Exercise instructions – Rewrite the lines from the line with "Collapse the Empty" up to and including the line with "pyautogui.click(x=298, y=323)", changing "node" to "panel" and keeping everything else the same.

===== Given data =====

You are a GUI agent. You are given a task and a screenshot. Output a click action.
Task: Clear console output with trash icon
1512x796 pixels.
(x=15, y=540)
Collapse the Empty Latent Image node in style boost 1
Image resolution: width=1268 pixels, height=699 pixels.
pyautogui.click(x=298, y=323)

=====
===== Given data =====

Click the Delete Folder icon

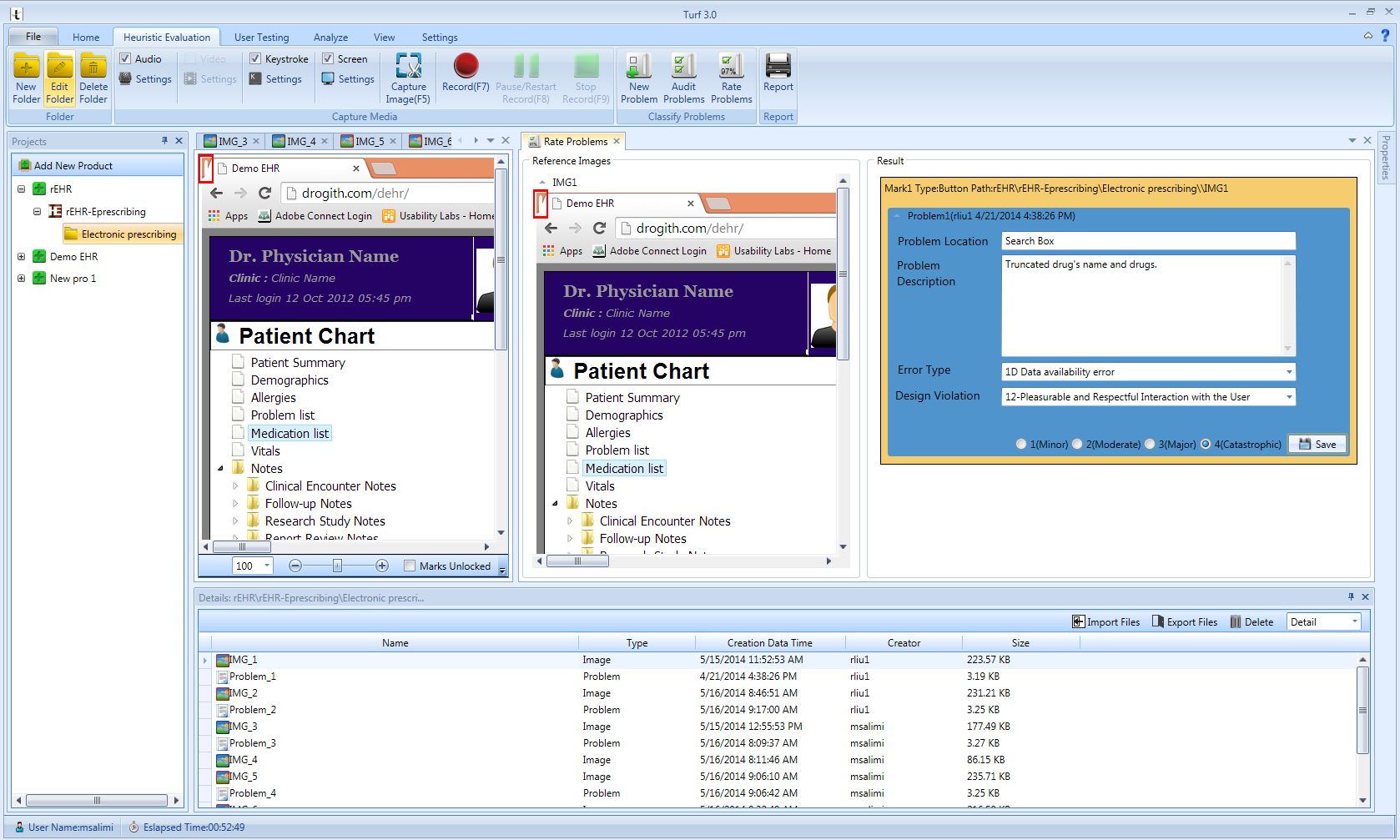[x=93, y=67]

=====

Worked answer –
Collapse the Empty Latent Image panel in style boost 1
Image resolution: width=1268 pixels, height=699 pixels.
pyautogui.click(x=298, y=323)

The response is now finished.